From 2004 until last year, David Brailer, a physician and the first national coordinator for health information technology, led a Bush administration initiative to persuade the nation's 885,000 physicians and the management of approximately 5000 hospitals to invest millions of dollars in electronic health information systems and connect them to form a national network. Brailer readily acknowledges the challenges of convincing clinicians to change long-standing business processes, of delivering an ROI, and of ensuring interoperability among doctors' offices and hospitals on a grand scale.

Meanwhile, John Glaser, CIO of Partners Healthcare System, and Hilary Worthen, a physician and senior director of clinical informatics at Cambridge Health Alliance, have laboured for years in the trenches to deploy EHR systems. Partners is a network of 7000 physicians and 10 hospitals, including Mass General, a teaching affiliate of Harvard Medical School. Cambridge Health Alliance includes 25 outpatient centres and three hospitals in the Boston area. The organization records some 600,000 outpatient visits and 20,000 hospital discharges a year. Most of its patients are low income or face language and cultural barriers to accessing health care.

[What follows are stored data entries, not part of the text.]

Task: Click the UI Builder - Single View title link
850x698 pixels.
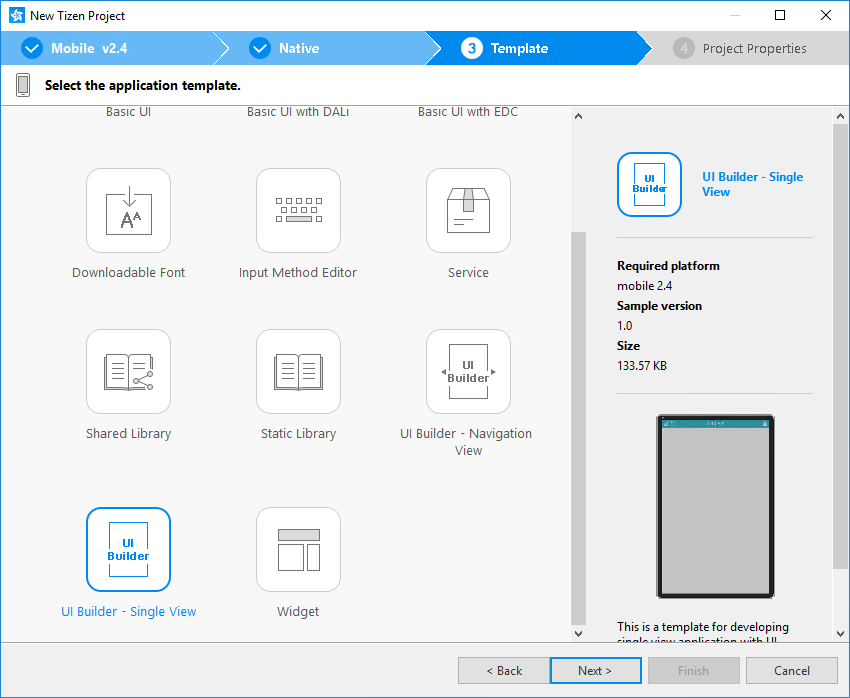Action: tap(752, 184)
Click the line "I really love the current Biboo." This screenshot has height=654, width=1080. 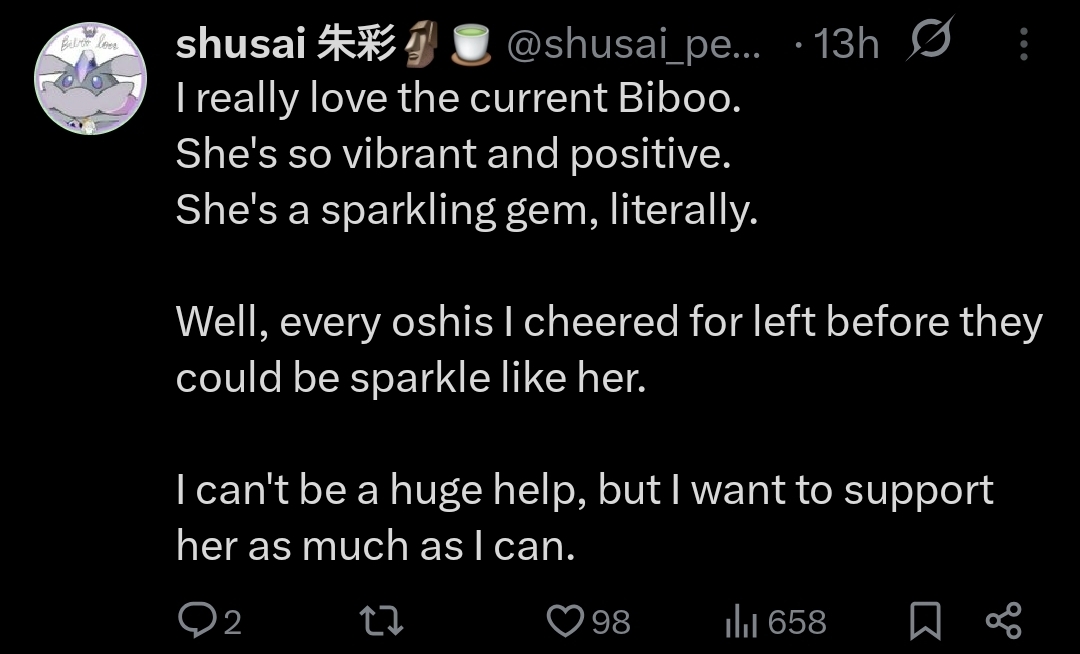458,100
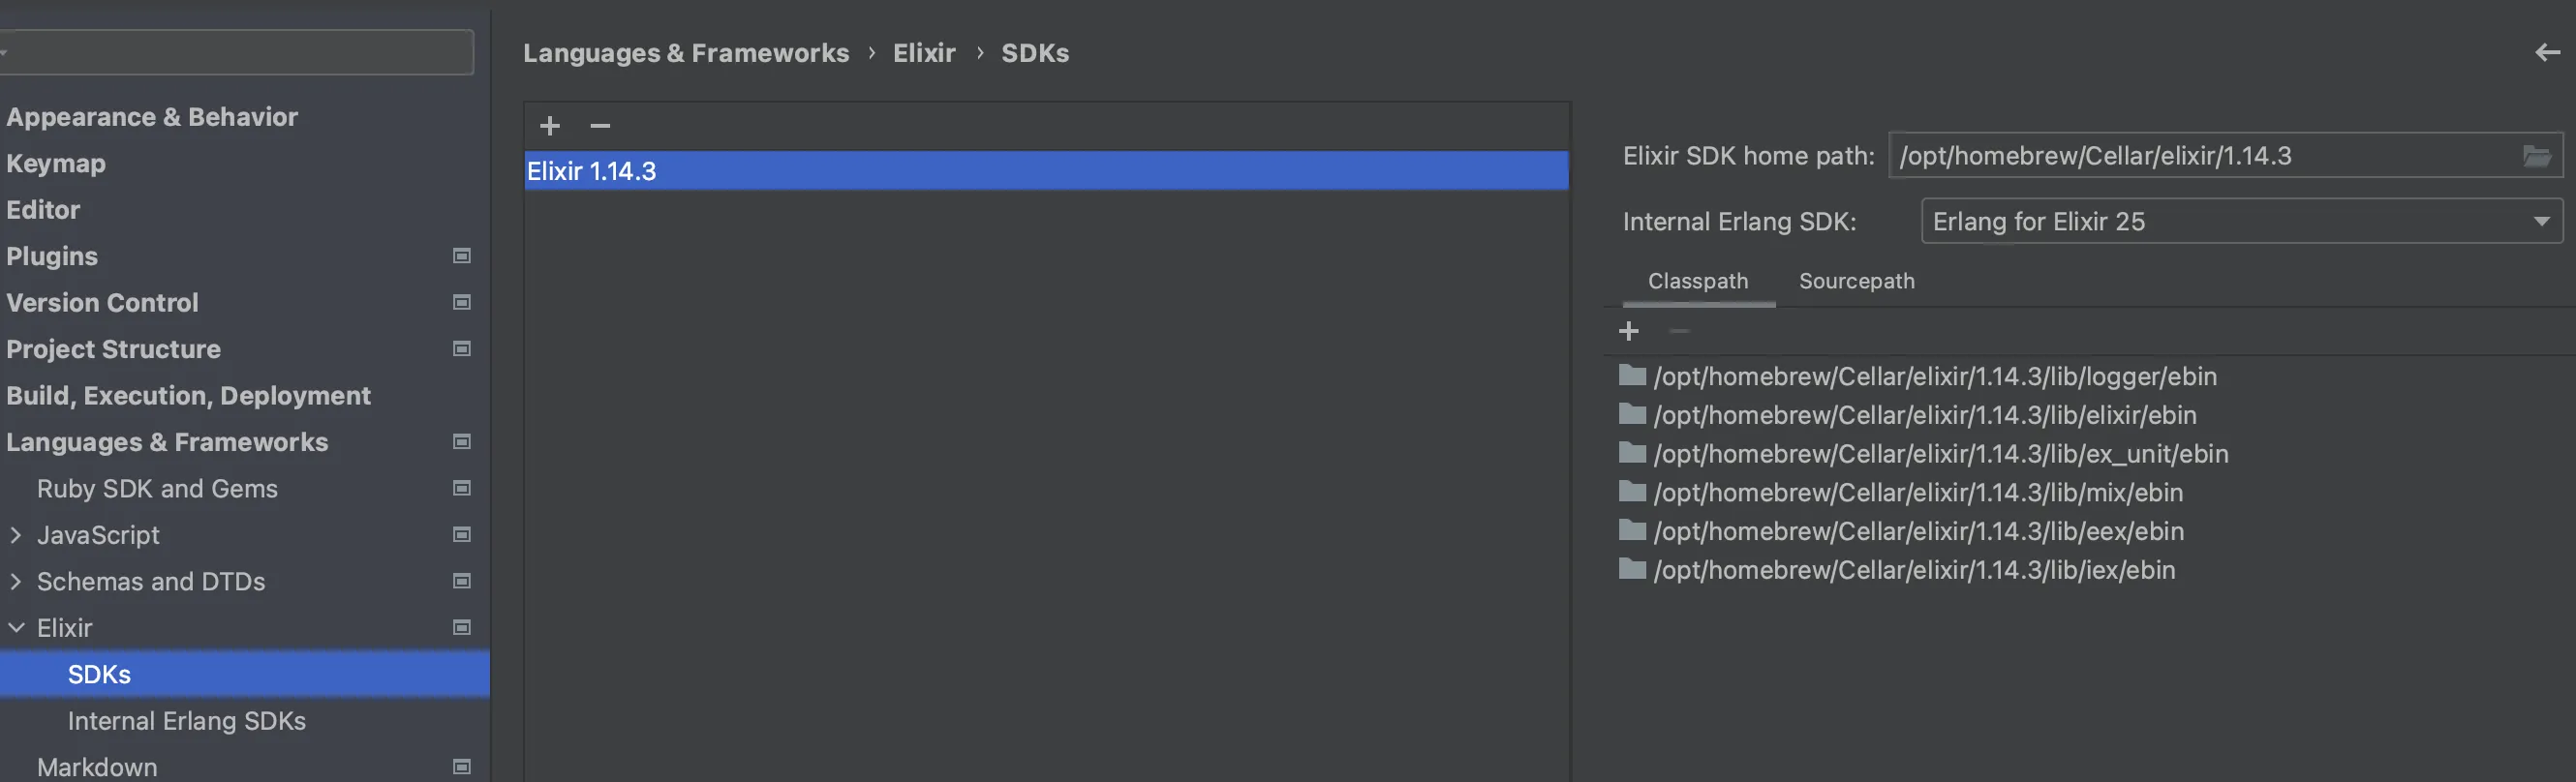Switch to the Sourcepath tab
The image size is (2576, 782).
point(1856,281)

CIO brought Brailer, Glaser and Worthen together in a conference call and via e-mail late last year to trade their insights about managing the transition to EHRs successfully.

CIO: Why do we need EHRs?

David Brailer: There are a large number of issues that have reliance upon accessible use of EHRs. First, there are efforts to get more affordability of healthcare services that are based on having information that can allow better decisions to be made. Second, dealing with the quality of care crisis, which is the direct outgrowth of physicians not having the information they need to provide proper healthcare. Our efforts to try to improve monitoring at the national level of bioterrorism are hampered because [such monitoring] relies upon a very antiquated paper-based system. And finally, the growing need for consumers who recognize that their information should follow them to help improve care. So all of these vectors have come together, resulting in a major change in the trajectory of healthcare IT.

John Glaser: We will have computer physician order entry by the end of this year in all of our academic and community hospitals. [These are systems physicians use to store and manage patient information and to order tests and prescriptions.] We have some early efforts on giving patients access to their data and some early, early efforts in genomic or personalized medicine that use EHRs to support research in genomic-based diseases. It remains a challenge to implement these things. The process redesign is hard. It can be hard to persuade physicians that this is really important to do. Nonetheless, we are shifting — because I think people understand the need to sign up — to an emphasis of effectiveness of use. Often, the physicians will still ignore the guidance that we give them. So, they have "adopted" it, but they are not using it well, and, as a result, the data is incomplete. It's inconsistent and we are seeing very uneven performance gains.